Madrid, Spain - A debate was under way Tuesday in Spain over an anti-abortion campaign launched by the country's Catholic Church, which said the rights of plants and animals were protected better than those of unborn children. The Bishops' Conference on Monday announced a "massive mobilization" against a more liberal abortion law which is being prepared by Prime Minister Jose Luis Rodriguez Zapatero's socialist government.
Posters showing a child and a lynx - an endangered species - were to be put up around the country. "And me?
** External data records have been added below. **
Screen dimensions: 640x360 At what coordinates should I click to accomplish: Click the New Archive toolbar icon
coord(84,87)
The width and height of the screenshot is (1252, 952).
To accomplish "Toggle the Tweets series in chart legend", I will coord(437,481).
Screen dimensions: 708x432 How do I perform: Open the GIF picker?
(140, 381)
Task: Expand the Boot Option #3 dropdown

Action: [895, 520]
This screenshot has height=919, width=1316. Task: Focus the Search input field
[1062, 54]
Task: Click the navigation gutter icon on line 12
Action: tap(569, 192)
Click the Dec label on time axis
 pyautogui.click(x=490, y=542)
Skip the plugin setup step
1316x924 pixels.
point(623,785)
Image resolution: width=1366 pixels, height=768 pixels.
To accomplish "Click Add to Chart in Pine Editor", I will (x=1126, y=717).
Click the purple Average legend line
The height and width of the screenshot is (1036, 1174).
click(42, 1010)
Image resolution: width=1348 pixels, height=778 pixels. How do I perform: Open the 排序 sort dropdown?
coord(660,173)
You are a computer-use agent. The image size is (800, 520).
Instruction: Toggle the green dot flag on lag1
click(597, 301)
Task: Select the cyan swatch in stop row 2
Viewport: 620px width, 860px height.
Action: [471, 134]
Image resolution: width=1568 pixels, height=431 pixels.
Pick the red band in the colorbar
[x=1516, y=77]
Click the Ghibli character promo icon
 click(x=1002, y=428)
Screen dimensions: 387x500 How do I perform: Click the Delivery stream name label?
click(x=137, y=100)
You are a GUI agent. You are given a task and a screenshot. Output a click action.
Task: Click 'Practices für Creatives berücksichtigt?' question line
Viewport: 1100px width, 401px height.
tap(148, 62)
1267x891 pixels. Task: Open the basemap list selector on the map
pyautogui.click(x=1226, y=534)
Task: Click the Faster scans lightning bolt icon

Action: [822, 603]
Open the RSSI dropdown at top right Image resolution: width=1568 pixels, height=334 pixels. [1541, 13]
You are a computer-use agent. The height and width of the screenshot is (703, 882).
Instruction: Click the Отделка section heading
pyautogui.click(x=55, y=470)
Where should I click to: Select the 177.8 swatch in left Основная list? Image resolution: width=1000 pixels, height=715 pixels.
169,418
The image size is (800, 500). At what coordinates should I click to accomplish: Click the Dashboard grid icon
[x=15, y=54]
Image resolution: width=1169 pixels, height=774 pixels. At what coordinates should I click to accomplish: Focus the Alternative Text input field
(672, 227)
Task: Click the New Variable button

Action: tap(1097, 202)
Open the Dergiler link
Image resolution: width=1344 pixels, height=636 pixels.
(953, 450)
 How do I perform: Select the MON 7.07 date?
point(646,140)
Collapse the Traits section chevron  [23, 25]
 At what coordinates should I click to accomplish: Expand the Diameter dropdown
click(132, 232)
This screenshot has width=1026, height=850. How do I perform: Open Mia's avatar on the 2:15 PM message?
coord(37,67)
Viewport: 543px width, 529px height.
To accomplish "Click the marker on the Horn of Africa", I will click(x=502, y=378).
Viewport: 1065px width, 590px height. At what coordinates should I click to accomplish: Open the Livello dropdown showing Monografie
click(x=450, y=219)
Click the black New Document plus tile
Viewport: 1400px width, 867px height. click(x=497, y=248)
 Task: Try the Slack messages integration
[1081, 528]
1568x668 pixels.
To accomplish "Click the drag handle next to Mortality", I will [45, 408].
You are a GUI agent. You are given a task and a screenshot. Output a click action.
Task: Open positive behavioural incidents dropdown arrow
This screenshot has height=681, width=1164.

Protect my life!" the child says.
Spanish bishops are fiercely opposed to plans by the government to relax the 1985 abortion law, freeing women from having to justify their abortions in the first 14 weeks of pregnancy.
More than 100,000 abortions are already performed annually in Spain, usually on grounds of danger to the mother's psychological health.
The church also opposes medical procedures such as the genetic selection of a child whose umbilical cord was used to cure his older brother of a severe form of anemia recently in Seville.
Relative peace had reigned for about a year between the government and the church, whose representatives earlier attended massive rallies against the legalization of homosexual marriage.
The campaign against abortion showed that the way of the church was "different from that of society," Health Minister Bernat Soria said.
Josep Antoni Duran i Lleida of the Catalan party CiU, however, defended the church's right to campaign in favour of its ideas.